India's demand for petroleum products is likely to rise from 97.7 million tonnes in 2001- 02 to around 139.95 million tonnes in 2006-07, according to projections of the Tenth Five-Year Plan. The plan document puts compound annual growth rate (CAGR) at 3.6 % during the plan period. Domestic crude oil production is likely to rise marginally from 32.03 million tonnes in 2001-02 to 33.97 million tonnes by the end of the 10th plan period (2006-07). India’s self sufficiency in oil has consistently declined from 60% in the 50s to 30% currently. Same is expected to go down to 8% by 2020. As shown in the figure 1.8, around 92% of India’s total oil demand by 2020 has to be met by imports.
India's natural gas production is likely to rise from 86.56 million cmpd in 2002-03 to 103.08 million cmpd in 2006-07. It is mainly based on the strength of a more than doubling of production by private operators to 38.25 mm cmpd.
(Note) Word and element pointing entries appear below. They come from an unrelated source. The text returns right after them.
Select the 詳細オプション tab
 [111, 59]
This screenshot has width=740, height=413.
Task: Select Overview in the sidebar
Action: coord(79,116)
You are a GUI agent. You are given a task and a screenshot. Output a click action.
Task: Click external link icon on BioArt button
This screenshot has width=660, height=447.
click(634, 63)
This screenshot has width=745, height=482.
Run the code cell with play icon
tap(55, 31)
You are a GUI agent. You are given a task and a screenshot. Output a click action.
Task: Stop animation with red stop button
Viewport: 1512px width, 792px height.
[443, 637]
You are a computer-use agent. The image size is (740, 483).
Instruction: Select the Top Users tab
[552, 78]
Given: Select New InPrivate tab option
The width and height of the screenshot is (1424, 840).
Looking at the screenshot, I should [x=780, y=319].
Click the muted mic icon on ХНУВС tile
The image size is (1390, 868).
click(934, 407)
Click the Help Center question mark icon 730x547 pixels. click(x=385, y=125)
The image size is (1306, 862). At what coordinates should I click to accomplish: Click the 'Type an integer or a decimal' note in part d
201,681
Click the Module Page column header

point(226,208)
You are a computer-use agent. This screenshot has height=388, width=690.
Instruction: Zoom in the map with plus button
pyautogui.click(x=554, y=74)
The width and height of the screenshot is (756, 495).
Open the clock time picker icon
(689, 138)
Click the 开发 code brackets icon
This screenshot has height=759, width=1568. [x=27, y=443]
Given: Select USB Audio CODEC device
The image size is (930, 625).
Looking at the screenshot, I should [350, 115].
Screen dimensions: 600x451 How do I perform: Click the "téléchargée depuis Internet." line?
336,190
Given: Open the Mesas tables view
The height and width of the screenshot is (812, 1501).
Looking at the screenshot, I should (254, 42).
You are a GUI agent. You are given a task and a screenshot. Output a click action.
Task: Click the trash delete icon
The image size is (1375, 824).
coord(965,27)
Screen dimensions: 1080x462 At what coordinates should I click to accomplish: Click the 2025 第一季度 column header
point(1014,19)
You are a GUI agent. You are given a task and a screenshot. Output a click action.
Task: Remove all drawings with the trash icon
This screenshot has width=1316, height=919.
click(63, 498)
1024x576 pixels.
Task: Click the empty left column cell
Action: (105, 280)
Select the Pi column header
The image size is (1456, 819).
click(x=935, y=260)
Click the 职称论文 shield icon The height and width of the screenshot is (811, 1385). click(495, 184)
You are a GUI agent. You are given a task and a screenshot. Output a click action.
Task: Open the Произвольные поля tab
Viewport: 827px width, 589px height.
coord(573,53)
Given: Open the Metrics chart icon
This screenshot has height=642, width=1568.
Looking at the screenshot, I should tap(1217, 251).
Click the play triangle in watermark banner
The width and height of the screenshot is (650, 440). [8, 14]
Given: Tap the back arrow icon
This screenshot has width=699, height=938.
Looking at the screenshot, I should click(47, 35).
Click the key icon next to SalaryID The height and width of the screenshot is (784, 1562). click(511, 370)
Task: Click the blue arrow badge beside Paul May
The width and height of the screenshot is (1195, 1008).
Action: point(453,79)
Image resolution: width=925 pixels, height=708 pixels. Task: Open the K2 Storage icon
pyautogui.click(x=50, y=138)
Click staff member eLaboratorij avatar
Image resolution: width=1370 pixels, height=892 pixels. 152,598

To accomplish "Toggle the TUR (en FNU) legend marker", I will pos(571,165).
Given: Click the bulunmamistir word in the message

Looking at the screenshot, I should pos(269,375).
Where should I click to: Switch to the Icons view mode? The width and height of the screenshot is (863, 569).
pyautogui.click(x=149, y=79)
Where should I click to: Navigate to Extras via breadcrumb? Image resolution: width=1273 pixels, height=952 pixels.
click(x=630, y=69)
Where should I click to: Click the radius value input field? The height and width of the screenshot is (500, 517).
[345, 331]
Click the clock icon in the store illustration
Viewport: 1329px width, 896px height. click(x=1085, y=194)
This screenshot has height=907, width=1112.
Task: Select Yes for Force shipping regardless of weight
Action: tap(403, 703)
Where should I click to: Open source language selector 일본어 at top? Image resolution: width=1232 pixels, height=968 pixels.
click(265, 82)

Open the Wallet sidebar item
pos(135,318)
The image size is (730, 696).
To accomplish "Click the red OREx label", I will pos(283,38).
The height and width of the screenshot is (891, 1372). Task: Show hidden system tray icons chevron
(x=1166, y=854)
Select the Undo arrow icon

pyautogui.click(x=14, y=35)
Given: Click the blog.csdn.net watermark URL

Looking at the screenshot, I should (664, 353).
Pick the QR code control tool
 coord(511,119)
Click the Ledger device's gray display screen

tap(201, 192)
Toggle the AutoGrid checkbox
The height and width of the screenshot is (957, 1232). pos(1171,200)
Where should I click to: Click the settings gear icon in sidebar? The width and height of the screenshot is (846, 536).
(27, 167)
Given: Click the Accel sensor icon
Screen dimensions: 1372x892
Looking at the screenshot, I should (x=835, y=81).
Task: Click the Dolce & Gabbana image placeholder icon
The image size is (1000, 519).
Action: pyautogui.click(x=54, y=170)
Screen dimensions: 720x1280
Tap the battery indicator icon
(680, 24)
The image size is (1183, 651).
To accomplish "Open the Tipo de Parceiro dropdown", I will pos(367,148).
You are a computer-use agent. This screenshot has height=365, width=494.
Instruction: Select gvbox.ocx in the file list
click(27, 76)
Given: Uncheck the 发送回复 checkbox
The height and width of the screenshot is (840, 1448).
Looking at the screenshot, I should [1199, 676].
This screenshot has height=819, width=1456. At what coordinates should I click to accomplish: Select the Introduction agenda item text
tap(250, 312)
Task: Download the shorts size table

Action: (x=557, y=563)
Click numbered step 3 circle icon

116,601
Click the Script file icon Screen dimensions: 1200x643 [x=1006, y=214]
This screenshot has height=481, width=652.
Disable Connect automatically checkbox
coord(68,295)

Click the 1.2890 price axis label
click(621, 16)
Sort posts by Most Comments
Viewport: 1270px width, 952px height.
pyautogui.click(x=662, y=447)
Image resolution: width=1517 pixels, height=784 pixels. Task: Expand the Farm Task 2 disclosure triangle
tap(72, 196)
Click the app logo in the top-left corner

India currently has a peak demand shortage of around 14% and an energy deficit of 8.4%. Keeping this in view and to maintain a GDP (gross domestic product) growth of 8% to 10%, the Government of India has very prudently set a target of 215,804 MW power generation capacity by March 2012 from the level of 100,010 MW as on March 2001, that is a capacity addition of 115,794 MW in the next 11 years (Table 1.3).
In the area of nuclear power the objective is to achieve 20,000 MW of nuclear generation capacity by the year 2020.
Price of energy does not reflect true cost to society. The basic assumption underlying efficiency of market place does not hold in our economy, since energy prices are undervalued and energy wastages are not taken seriously. Pricing practices in India like many other developing countries are influenced by political, social and economic compulsions at the state and central level. More often than not, this has been the foundation for energy sector policies in India. The Indian energy sector offers many examples of cross subsidies e.g., diesel, LPG and kerosene being subsidised by petrol, petroleum products for industrial usage and industrial, and commercial consumers of electricity subsidising the agricultural and domestic consumers.
Grade wise basic price of coal at the pithead excluding statutory levies for run-of-mine (ROM) coal are fixed by Coal India Ltd from time to time. The pithead price of coal in India compares favourably with price of imported coal. In spite of this, industries still import coal due its higher calorific value and low ash content.
As part of the energy sector reforms, the government has attempted to bring prices for many of the petroleum products (naphtha, furnace oil, LSHS, LDO and bitumen) in line with international prices. The most important achievement has been the linking of diesel prices to international prices and a reduction in subsidy. However, LPG and kerosene, consumed mainly by domestic sectors, continue to be heavily subsidised. Subsidies and cross-subsidies have resulted in serious distortions in prices, as they do not reflect economic costs in many cases.
The government has been the sole authority for fixing the price of natural gas in the country. It has also been taking decisions on the allocation of gas to various competing consumers.
Electricity tariffs in India are structured in a relatively simple manner. While high tension consumers are charged based on both demand (kVA) and energy (kWh), the low-tension (LT) consumer pays only for the energy consumed (kWh) as per tariff system in most of the electricity boards. The price per kWh varies significantly across States as well as customer segments within a State. Tariffs in India have been modified to consider the time of usage and voltage level of supply. In addition to the base tariffs, some State Electricity Boards have additional recovery from customers in form of fuel surcharges, electricity duties and taxes.